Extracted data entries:
######
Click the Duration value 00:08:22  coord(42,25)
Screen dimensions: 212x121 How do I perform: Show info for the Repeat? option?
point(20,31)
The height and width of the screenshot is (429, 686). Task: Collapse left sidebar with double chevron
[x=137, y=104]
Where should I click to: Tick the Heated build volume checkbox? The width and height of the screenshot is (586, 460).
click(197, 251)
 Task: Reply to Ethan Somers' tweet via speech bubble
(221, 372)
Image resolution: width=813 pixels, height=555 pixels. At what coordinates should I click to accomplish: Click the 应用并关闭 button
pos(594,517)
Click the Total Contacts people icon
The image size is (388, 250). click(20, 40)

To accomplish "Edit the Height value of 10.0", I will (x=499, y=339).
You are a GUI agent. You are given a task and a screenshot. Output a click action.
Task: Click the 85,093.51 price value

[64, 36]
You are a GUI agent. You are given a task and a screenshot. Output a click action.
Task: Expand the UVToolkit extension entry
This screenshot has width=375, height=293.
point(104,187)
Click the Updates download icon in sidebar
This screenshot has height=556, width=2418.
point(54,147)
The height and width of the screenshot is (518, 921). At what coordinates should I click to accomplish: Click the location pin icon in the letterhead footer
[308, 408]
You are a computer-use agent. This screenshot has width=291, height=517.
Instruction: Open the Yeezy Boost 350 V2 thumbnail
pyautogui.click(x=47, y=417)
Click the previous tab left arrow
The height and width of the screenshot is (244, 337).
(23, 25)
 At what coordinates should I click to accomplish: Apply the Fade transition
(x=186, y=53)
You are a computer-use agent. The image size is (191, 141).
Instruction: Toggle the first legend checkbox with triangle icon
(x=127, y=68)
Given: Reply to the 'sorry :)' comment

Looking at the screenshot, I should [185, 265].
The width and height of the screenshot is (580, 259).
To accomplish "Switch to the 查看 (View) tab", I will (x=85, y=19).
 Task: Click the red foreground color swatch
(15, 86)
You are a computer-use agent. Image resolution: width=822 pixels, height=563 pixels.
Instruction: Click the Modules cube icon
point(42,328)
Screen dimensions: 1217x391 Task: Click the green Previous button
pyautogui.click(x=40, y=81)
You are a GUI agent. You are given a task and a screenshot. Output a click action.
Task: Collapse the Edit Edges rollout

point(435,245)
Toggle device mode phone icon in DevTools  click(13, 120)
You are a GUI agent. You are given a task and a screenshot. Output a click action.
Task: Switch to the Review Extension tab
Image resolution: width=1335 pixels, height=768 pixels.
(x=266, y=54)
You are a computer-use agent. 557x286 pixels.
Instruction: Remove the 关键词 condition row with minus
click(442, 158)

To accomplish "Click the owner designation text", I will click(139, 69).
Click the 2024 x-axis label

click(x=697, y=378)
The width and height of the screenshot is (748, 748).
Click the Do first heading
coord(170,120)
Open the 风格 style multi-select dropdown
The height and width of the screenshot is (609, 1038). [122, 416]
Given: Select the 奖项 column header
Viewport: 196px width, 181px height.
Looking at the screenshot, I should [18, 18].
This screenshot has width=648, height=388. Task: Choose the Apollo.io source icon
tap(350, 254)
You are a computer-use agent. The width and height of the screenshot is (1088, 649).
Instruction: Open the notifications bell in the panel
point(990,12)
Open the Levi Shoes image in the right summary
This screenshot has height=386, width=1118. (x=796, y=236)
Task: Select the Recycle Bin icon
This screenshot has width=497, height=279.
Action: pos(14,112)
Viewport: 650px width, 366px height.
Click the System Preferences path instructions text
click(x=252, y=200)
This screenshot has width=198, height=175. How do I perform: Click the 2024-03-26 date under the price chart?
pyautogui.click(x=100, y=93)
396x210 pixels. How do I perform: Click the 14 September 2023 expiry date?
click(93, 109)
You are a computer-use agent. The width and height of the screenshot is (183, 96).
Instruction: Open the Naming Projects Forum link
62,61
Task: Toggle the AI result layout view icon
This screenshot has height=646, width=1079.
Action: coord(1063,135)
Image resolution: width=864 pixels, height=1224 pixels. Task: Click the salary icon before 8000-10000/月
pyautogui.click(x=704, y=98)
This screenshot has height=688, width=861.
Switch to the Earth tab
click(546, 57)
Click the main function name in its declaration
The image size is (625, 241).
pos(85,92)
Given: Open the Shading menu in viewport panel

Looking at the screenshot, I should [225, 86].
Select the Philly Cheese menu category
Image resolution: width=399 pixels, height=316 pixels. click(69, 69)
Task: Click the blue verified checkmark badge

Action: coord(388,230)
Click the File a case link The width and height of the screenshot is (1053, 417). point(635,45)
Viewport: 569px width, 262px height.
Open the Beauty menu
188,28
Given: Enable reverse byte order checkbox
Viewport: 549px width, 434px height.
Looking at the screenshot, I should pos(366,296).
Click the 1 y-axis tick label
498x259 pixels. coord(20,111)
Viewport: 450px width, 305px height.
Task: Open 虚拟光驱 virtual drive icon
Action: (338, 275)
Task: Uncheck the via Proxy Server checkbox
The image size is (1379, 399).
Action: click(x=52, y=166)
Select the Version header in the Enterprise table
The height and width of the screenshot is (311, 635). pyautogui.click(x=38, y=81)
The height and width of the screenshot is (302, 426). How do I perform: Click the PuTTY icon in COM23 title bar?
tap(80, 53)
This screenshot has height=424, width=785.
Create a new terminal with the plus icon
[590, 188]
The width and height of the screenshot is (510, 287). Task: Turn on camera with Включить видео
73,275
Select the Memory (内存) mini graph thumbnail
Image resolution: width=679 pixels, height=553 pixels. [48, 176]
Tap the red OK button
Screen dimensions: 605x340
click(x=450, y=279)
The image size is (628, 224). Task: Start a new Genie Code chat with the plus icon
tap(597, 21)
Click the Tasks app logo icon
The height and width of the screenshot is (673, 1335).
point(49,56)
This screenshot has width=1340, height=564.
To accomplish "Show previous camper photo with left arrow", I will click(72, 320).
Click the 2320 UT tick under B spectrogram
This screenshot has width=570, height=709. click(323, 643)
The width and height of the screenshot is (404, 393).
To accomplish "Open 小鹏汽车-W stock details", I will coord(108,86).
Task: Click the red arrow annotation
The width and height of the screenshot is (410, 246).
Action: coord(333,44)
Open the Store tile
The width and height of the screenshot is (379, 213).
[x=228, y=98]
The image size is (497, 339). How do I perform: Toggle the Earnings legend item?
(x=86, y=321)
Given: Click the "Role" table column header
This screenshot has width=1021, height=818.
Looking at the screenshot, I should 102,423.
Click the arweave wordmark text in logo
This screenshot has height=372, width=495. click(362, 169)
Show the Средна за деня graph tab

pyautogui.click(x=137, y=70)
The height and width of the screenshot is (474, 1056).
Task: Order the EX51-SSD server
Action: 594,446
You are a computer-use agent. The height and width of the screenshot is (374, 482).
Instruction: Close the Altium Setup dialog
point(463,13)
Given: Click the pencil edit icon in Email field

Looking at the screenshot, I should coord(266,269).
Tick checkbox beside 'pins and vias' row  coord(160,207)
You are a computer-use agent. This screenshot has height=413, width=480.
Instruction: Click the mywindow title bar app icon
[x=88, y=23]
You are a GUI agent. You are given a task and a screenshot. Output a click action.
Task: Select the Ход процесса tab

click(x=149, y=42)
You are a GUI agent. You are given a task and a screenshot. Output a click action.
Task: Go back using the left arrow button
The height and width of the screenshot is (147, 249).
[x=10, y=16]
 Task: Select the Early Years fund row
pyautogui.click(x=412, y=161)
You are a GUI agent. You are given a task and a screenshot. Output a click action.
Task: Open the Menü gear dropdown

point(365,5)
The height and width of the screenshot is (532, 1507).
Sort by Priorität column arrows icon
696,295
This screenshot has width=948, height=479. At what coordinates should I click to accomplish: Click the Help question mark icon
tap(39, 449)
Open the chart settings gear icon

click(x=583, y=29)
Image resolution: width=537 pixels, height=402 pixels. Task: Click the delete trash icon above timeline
######
Exercise objective: If a line holds the string "will", it counts; please state how many such lines there are in the data, with nothing more.

Solution to the exercise: 5